A public bathroom in its natural element stinks horribly, but she still winces at the horrible stench. Even if she’s got used to it by now. 

Y/N carefully puts her bag down on the floor, choosing a spot on the tiles that wasn’t covered in some suspicious liquid. It could be just water, but she doesn’t want to risk it. She sighs as she looks in the mirror. This has been a long day and she’s ready to head home.

She takes out her hair-tie and her scalp immediately breathes a sigh of relief. Today’s ponytail was definitely a tight one. Her hair almost cries at the release. She smiles to herself tiredly. 

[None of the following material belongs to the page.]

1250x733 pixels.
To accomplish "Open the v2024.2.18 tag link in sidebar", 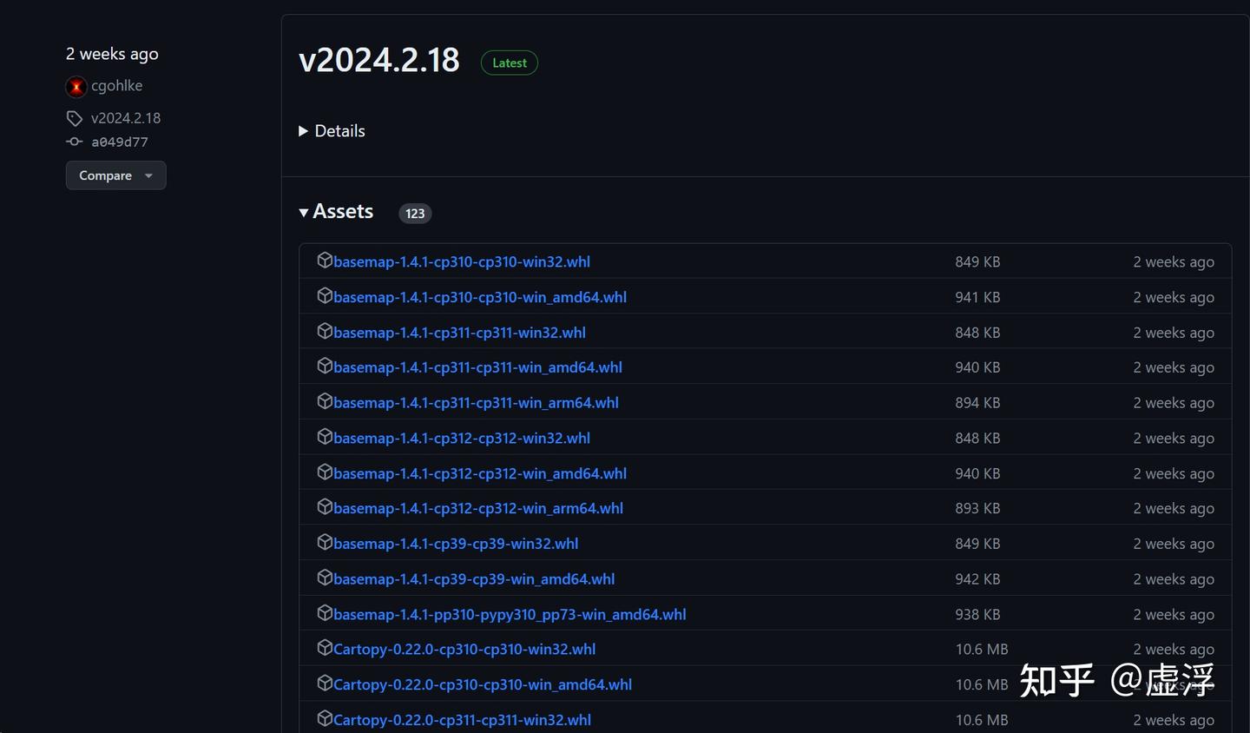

As she starts picking out the hair strands to put up in a small bun, Y/N hears a sound similar to cracking, or maybe winding? Breaking? Where could it be coming from? She pays no mind to it, thinking someone’s breaking tree branches outside. 

The sound grows louder and Y/N furrows her eyebrows. Sounds like it’s… coming from beneath her. She’s a bit scared to check the floor, but when she does, she freezes in complete horror.

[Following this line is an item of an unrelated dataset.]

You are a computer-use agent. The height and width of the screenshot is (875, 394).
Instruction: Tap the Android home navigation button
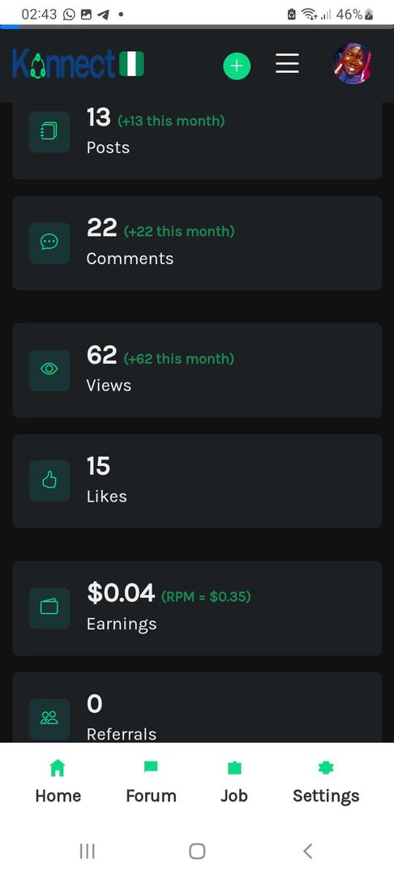tap(197, 851)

The former tile floor now looks like a forest’s bed and instead of where the pipes should be under the sinks, there’s wooden roots. Like the ones you see in the woods. Like the ones she’s always been afraid of all her life, since she was a little kiddie.

Y/N tries to grab her bag, not believing her eyes but also not wanting to stay any longer and see the elaboration of the pipe-roots. But she feels something snaking around her right ankle and as she looks down on it, she cries out. One of the roots coming from under the sink have locked around her ankle and is slowly making its way up her leg. 

Tears collect in her eyes and in such a big amount that they reach the brim and fall down on her cheeks, her dress, her hands and legs. She’s in such a state of fear that she can’t let out a sound. A silent panicking. 

She tries to wriggle her foot out of the plant’s grasp, but it’s tight as hell. Y/N does what she can with her other foot still relatively free, reaching for her backpack. She knows she has scissors in her bag, she had arts and crafts today during Home Ed. They’re in the outside pocket. 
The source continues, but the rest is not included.